Configuring Bayesian Mail Filter

this is obsolete doc -- see http://doc.nethence.com/ instead

http://pbraun.nethence.com/unix/mail/procmail.html

http://pbraun.nethence.com/unix/mail/procmail-bmf.html

http://pbraun.nethence.com/unix/mail/procmail-qsf.html

Installation

Make sure Berkeley DB is available. On Redhat systems,

rpm -q db4 db4-devel

Fetch, compile and install,

wget http://sourceforge.net/projects/bmf/files/latest/download

tar xzf bmf-0.9.4.tar.gz

cd bmf-0.9.4/

./configure --help

./configure --without-mysql

make all

make install

Procmail configuration

Assuming you are using procmail (well, sorry but I am -- adapt to your needs, eventually),

cd ~/

vi .procmail

on top of all filter rules, add,

# Bayesian Mail Filter

:0 fw

| bmf -p

:0:

* ^X-Spam-Status: Yes

spam

Note. bmf removes all spam status headers and puts his own.

Crontab for learning

Use your IMAP client to put the spam into e.g. the _bmf.learn and _bmf.unloearn mboxes to respectively let BMF learn what is spam and what isn't. Move the spam messages to the former and when a few false-positives show up in the .spam folder at the beginning, move them to the latter.

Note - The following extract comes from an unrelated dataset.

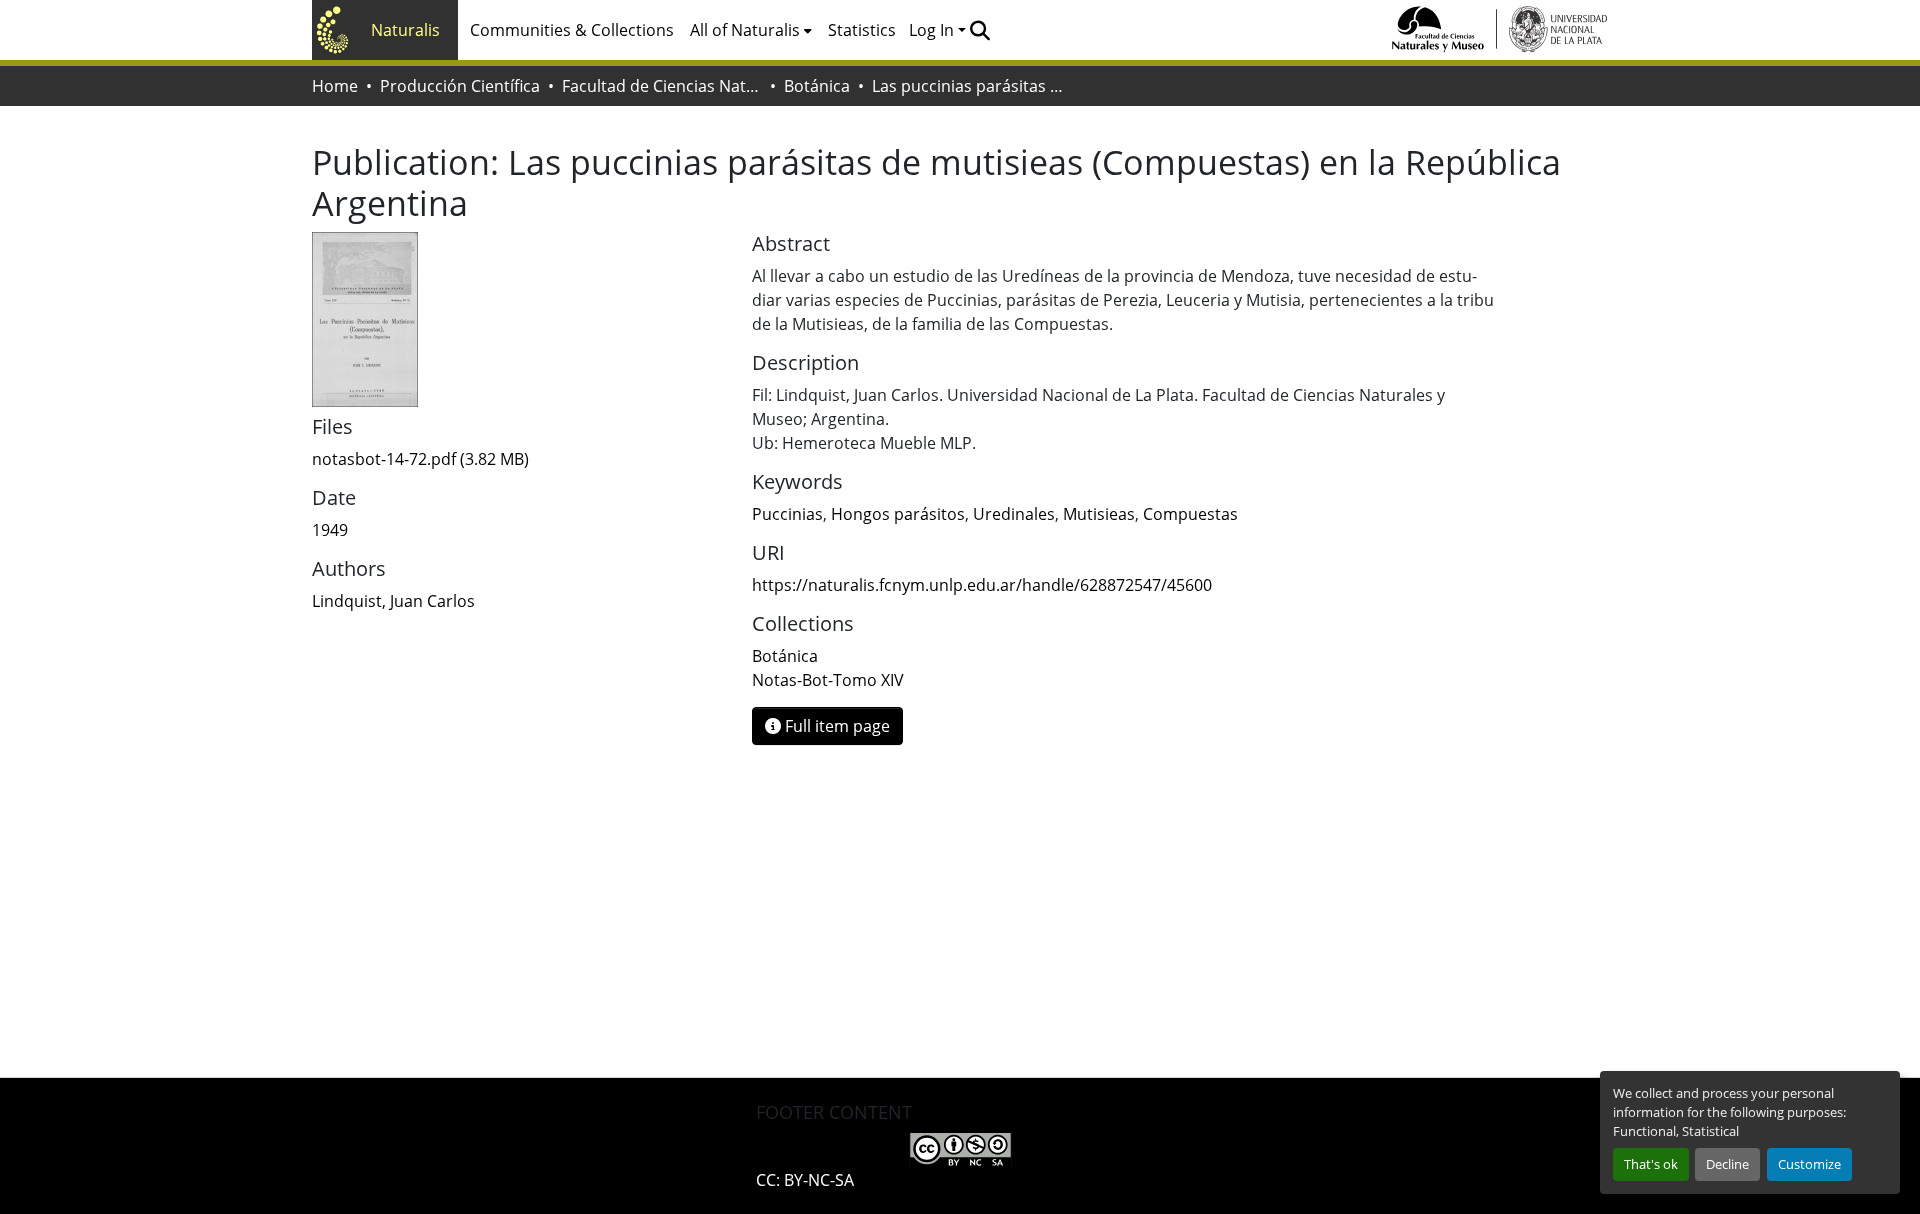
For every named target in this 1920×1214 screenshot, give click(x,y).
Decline (1727, 1164)
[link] (520, 459)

You can then configure this script,

cd ~/

mkdir -p bin/

cd bin/

vi cron.bmf

like,

#!/bin/ksh

# proceeding as much as possible, no set -e

MAILDIR=/var/spool/virtual/example.net/user.imap

learn() {

        print learning what is spam...\\c

        bmf -s < _bmf.learn && print \ done

        print reprocessing the _bmf.learn mbox...\\c

        reprocess-mbox-via-procmail _bmf.learn && print \ done

unlearn() {

        print unlearning false positives

        bmf -n < _bmf.unlearn && print WORKS

        #bmf -N < _bmf.unlearn

        print reprocessing the _bmf.unlearn mbox...\\c

        reprocess-mbox-via-procmail _bmf.unlearn && print \ done

cd $MAILDIR/

test -s _bmf.learn && learn || print ok _bmf.learn is empty

test -s _bmf.unlearn && unlearn || print ok _bmf.unlearn is empty

note. Change the MAILDIR variable accordingly.

enable it,

chmod +x bmf_learn

and run it every night with e.g. that crontab,

SHELL=/bin/ksh

PATH=/bin:/sbin:/usr/bin:/usr/sbin:/usr/local/bin:/usr/local/sbin:/home/USERNAME/bin

HOME=/home/pbraun

MAILTO=root

LANG=en_US.UTF-8

59 2 * * * cron.bmf

Note. Change USERNAME accordingly.

Note. It has to be traditional unix mbox kind of mail storage, not something else otherwise you won't be able to trail bmf with several emails at once.

For Maildir folders,

vi reprocess_maildir.learn

like,

#!/bin/ksh

# Daily QSF learn & unlearn

set -e

fbayes() {

        [[ -z $1 ]] && print \$1 missing && exit 1

        [[ -z $2 ]] && print \$2 missing && exit 1

        find $1/cur $1/new -type f | while read msg; do

                print Processing $msg...\\c

                /usr/local/bin/procmail -m $2 < $msg

                /usr/local/bin/procmail < $msg

                rm -f $msg

                print \ Done

        done

cd $HOME/Maildir/

print Learning

fbayes .spam_learn $HOME/.procmailrc.learn

print ''

print Unlearning

fbayes .spam_unlearn $HOME/.procmailrc.unlearn

print ''

.procmailrc.learn being,

SHELL=/bin/ksh

DROPPRIVS=yes

VERBOSE=no

ORGMAIL=$HOME/Maildir/

MAILDIR=$HOME/Maildir

DEFAULT=$ORGMAIL

SYSYEAR=`date +%Y`

LOGFILE=$HOME/.procmailrc.log.$SYSYEAR

# QSF learn

:0

| qsf -m

.procmailrc.unlearn being,

SHELL=/bin/ksh

DROPPRIVS=yes

VERBOSE=no

ORGMAIL=$HOME/Maildir/

MAILDIR=$HOME/Maildir

DEFAULT=$ORGMAIL

SYSYEAR=`date +%Y`

LOGFILE=$HOME/.procmailrc.log.$SYSYEAR

# QSF unlearn

:0

| qsf -M

References

Bayesian (http://acme.com/mail_filtering/bayesian_frameset.html)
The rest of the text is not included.